WORK ORDER:
The response should contain only those lines of the entries below that include the string "logo".
+---+
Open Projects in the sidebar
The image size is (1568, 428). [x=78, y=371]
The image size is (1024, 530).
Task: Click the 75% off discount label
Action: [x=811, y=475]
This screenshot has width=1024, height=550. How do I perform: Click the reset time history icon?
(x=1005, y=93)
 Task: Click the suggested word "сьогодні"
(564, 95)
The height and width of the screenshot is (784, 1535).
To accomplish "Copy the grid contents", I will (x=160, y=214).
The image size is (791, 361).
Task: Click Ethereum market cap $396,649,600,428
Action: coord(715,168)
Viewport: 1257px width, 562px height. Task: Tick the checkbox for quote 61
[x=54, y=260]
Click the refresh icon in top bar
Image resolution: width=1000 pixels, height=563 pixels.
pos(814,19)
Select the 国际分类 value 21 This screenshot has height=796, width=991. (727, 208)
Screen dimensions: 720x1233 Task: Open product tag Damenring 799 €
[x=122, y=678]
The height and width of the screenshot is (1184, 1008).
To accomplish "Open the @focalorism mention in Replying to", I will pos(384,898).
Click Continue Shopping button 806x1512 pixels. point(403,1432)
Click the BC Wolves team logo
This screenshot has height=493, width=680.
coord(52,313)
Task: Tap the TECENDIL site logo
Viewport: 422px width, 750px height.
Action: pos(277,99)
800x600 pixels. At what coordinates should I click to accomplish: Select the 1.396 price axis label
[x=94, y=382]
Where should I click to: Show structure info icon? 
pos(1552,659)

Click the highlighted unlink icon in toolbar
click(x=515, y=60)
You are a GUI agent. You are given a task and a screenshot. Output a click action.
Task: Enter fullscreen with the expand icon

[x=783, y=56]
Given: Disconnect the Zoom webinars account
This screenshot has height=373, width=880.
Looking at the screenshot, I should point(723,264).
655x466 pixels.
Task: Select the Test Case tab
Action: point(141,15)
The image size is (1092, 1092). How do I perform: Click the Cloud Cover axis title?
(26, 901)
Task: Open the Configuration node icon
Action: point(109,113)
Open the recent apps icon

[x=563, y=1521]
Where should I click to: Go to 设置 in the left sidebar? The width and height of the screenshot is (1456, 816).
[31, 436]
+---+
ANSWER TO THIS PROBLEM:
Click the BC Wolves team logo
Task: Tap the TECENDIL site logo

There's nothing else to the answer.